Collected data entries
□ □ □ □ □

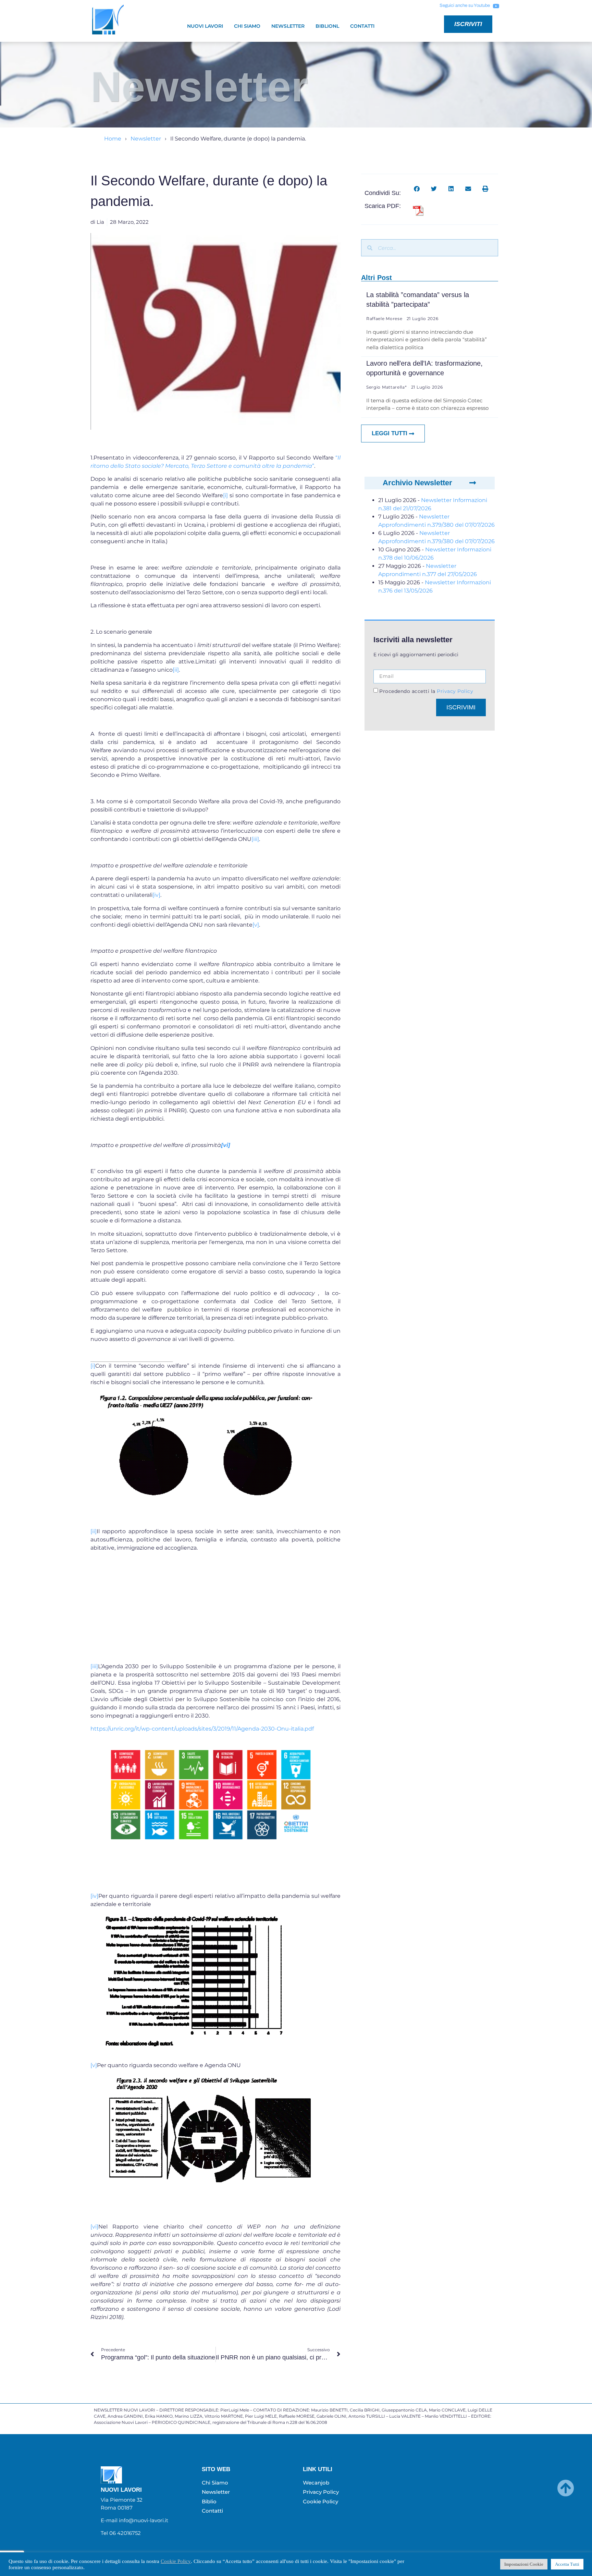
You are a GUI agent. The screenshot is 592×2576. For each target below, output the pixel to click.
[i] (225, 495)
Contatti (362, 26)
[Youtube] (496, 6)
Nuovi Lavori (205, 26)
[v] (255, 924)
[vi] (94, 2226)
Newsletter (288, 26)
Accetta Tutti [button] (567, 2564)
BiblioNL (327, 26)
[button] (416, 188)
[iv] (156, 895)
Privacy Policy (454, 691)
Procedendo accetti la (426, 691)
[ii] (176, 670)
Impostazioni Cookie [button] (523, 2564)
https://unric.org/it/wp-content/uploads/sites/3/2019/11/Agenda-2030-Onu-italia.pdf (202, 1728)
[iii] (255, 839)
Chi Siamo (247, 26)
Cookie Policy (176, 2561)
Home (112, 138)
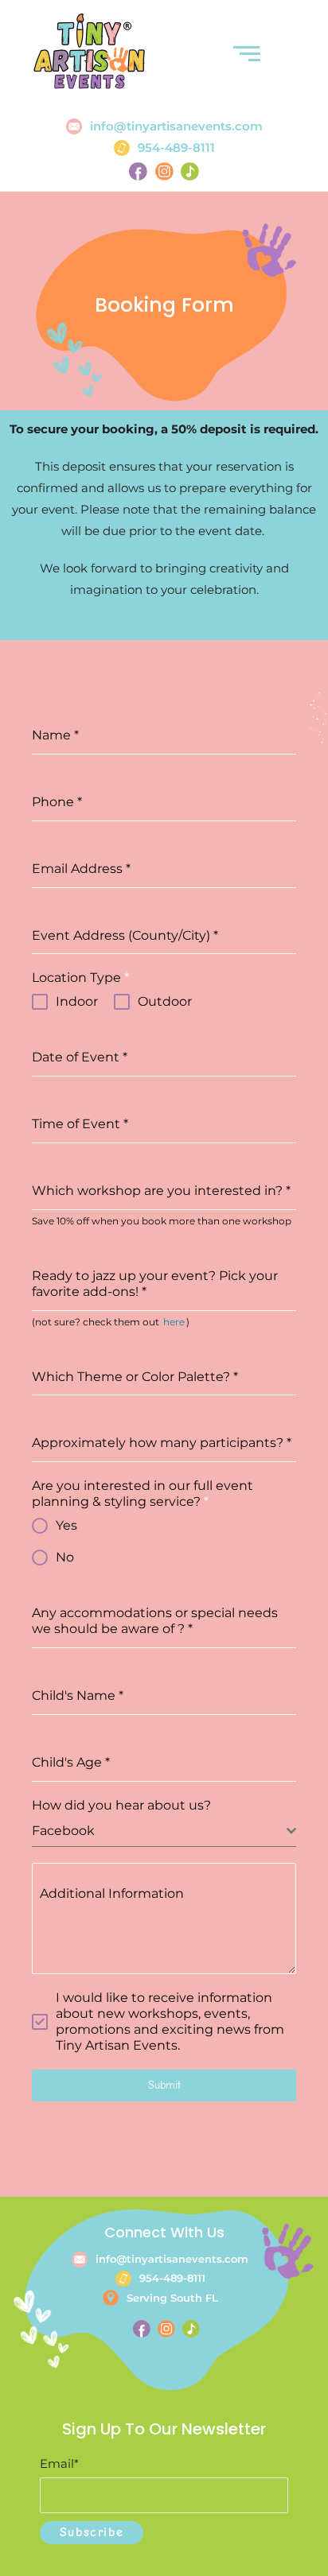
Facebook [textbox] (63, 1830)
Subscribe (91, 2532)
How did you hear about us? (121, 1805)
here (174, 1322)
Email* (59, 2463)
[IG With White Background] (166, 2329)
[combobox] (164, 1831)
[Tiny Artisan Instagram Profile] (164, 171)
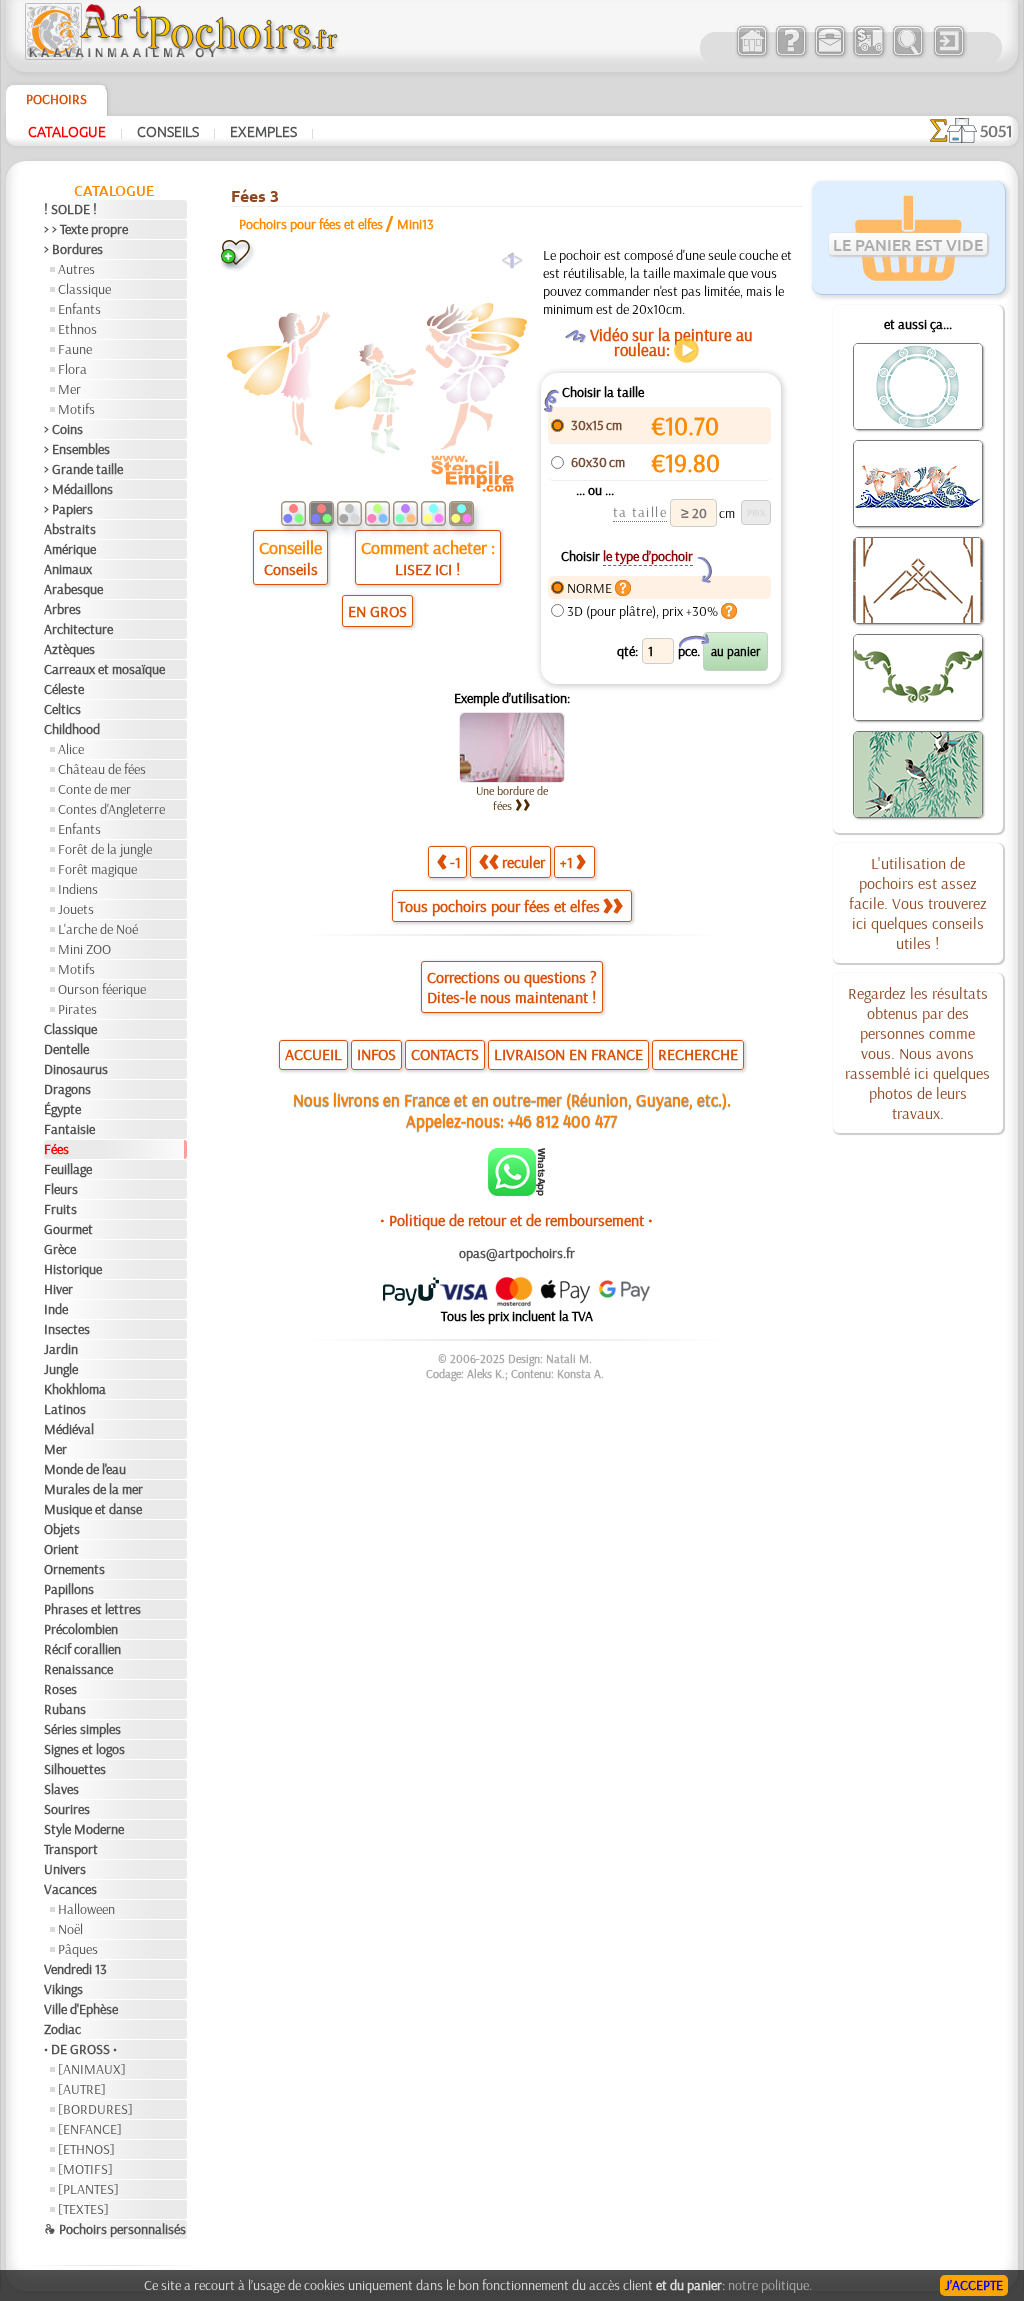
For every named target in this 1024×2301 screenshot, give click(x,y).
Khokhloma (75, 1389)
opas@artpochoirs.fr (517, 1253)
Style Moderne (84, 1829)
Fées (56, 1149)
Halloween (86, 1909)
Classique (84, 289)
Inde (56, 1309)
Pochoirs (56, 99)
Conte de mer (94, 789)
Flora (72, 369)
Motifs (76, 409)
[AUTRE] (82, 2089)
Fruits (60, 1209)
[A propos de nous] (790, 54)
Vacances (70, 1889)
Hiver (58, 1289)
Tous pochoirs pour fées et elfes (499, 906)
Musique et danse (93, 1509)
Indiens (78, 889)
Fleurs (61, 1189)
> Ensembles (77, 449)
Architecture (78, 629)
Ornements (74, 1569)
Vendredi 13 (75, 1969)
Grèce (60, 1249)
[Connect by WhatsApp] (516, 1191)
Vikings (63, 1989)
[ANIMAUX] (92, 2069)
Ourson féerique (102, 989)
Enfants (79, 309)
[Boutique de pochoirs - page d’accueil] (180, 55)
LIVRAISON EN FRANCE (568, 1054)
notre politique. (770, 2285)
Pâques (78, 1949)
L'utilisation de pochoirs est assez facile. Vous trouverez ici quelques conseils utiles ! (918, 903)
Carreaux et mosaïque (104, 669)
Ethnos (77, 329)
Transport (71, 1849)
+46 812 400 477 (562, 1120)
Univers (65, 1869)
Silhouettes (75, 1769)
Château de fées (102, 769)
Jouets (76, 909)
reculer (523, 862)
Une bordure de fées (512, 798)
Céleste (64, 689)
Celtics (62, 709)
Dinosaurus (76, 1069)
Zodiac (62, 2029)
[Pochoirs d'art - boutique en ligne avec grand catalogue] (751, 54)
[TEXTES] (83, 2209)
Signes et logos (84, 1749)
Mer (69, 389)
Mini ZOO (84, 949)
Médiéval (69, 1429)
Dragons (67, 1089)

□ □ □ □ □

What the exercise asks = Reproduce without change every line of the entries above, from the one containing "[Pochoirs d'art - boutique" through the last.

Final answer =
[Pochoirs d'art - boutique en ligne avec grand catalogue] (751, 54)
[TEXTES] (83, 2209)
Signes et logos (84, 1749)
Mer (69, 389)
Mini ZOO (84, 949)
Médiéval (69, 1429)
Dragons (67, 1089)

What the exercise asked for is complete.